Details muddle assault origin
A Somali man beaten in the face and neck Oct. 11 who first thought he was the victim of a hate crime is now not so sure. Aweys Bana was assaulted in front of his south Fargo apartment about 4 a.m. by two men unknown to him. Bana, who speaks limit...
A Somali man beaten in the face and neck Oct. 11 who first thought he was the victim of a hate crime is now not so sure.
Aweys Bana was assaulted in front of his south Fargo apartment about 4 a.m. by two men unknown to him. Bana, who speaks limited English, told friends and police that he believes the men asked whether he was African-American or a refugee, according to Salah Noor, Bana's friend who translates for him.

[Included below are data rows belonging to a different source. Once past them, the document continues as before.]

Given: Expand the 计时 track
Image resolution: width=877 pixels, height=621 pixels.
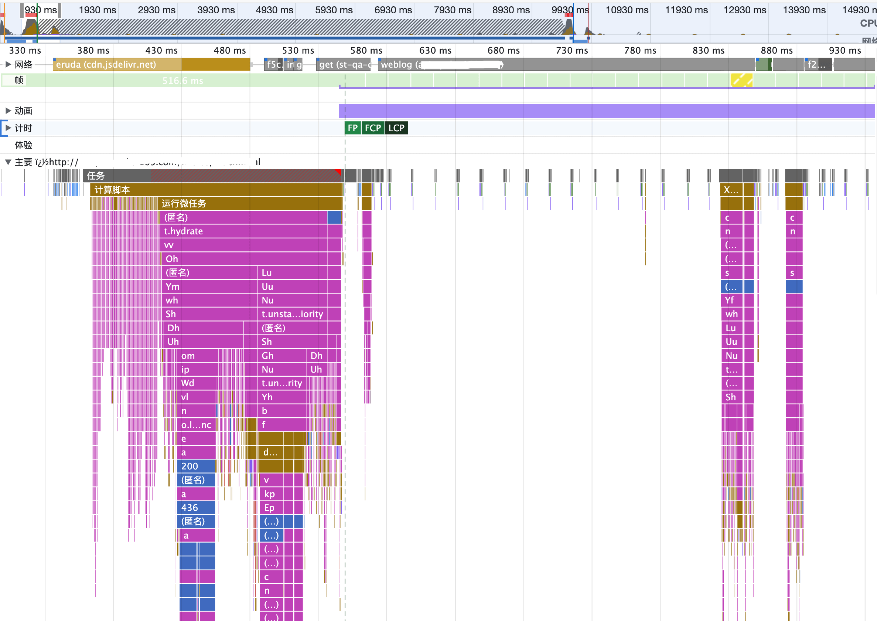Looking at the screenshot, I should 8,128.
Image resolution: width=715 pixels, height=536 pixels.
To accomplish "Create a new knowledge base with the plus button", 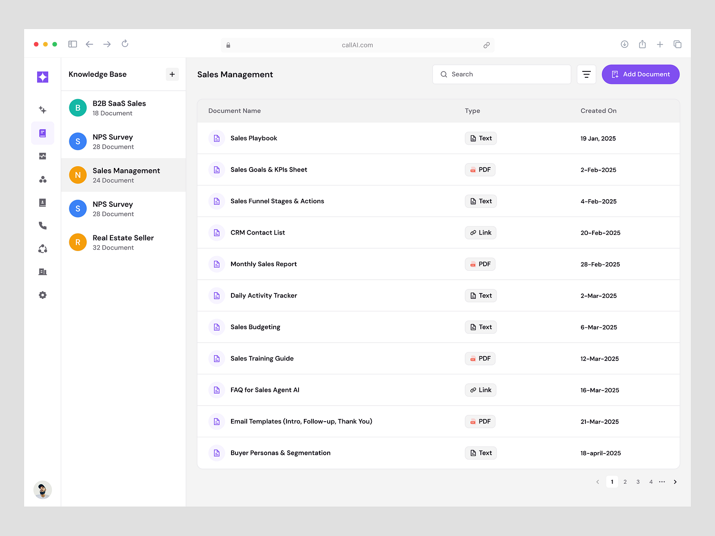I will tap(172, 74).
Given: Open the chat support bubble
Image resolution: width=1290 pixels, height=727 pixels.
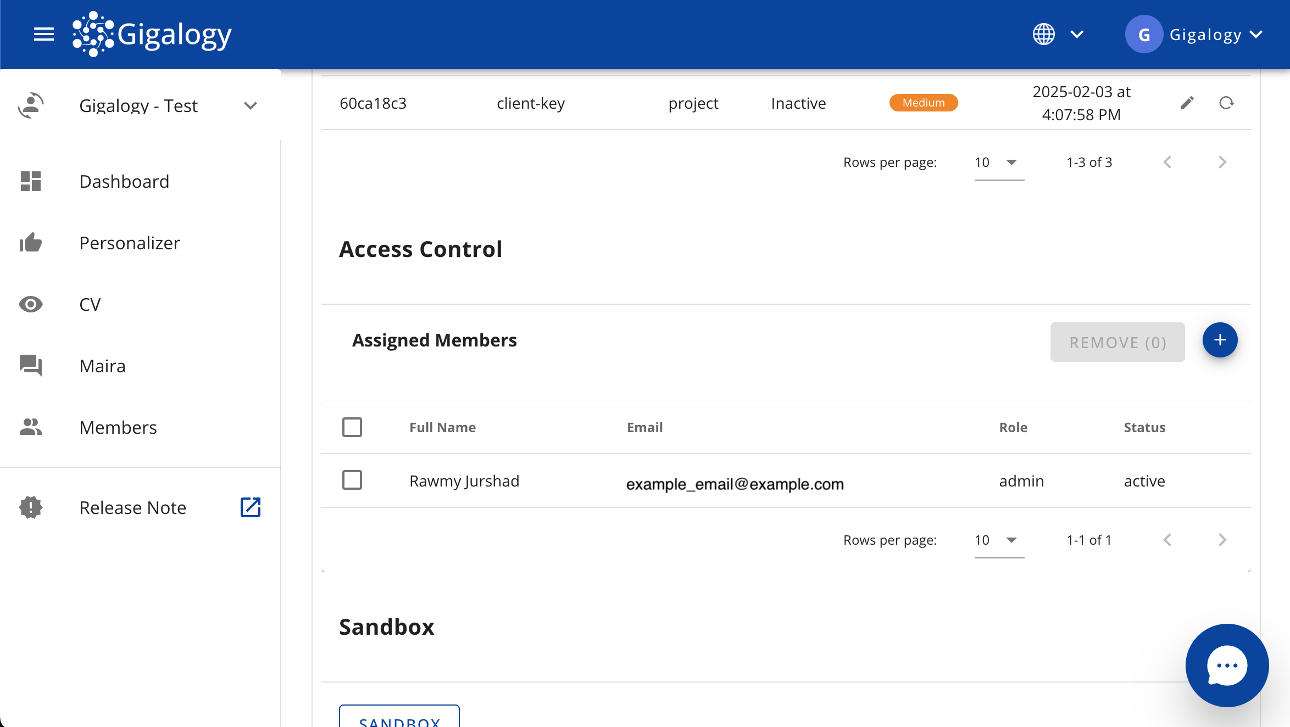Looking at the screenshot, I should tap(1226, 665).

Before the 32-year-old could answer, one man punched him. He was tackled to the ground and a bystander trying to intervene was also assaulted, said Noor, 28.
The question posed initially led Bana to believe he was being targeted because of his race and refugee status, Noor said. But developments in the case now lead the two to believe it may have just been a random incident involving alcohol, Noor said.
"I don't know if we can call it a hate crime," Noor said. "I'm thinking that this was just one of those random things."
The incident created fear in the Somali community, which reached out to local officials, including the Fargo Human Relations Commission. The commission scheduled a news conference Friday to discuss the incident, but it was quickly canceled.
Concerns were raised about calling the incident a hate crime because police are still investigating, said Prairie Rose, the commission's chairwoman.
Fargo City Administrator Pat Zavoral told Rose a news conference might be premature, but said it was her call.
"If you're going to have a news conference on a hate crime and it isn't one, then you're compromising the Human Relations Commission's ability to make judgments in the community," Zavoral said Friday.
"We were persuaded by city management to not go forward with the press conference because we don't have all the facts," Rose said.
Fargo police have interviewed one suspect about the 4 a.m. incident and are still investigating, Lt. Pat Claus said Friday. Police have not determined a motive.
Nate Bailly, a community development planner who is the staff liaison for the Human Relations Commission, said when it comes to determining if a hate crime has occurred, "We need to make sure that we're not making any assumptions before we become very public about it."
"We obviously are very sensitive to these concerns," Bailly said. "At the same time, we have to be sure we're not inflaming" the situation.
Bana has lived in the community for 13 years and hasn't had problems in the past. He has had difficulty eating, drinking and swallowing since the attack, but has gotten progressively better, Noor said.
The extent of his injuries would indicate if potential charges are likely for misdemeanor assault, Claus said.
Claus added he does not believe a news conference would have affected the investigation.
Most view Fargo as a nice community, but there are situations that can be frightening for some people who do not speak or understand English very well, said Noor, who added that's why help was sought from the Human Relations Commission.
The commission scheduled a special meeting for noon Wednesday at Fargo City Hall to address the incident and the Somali community's concerns that it may have been targeted, Rose said.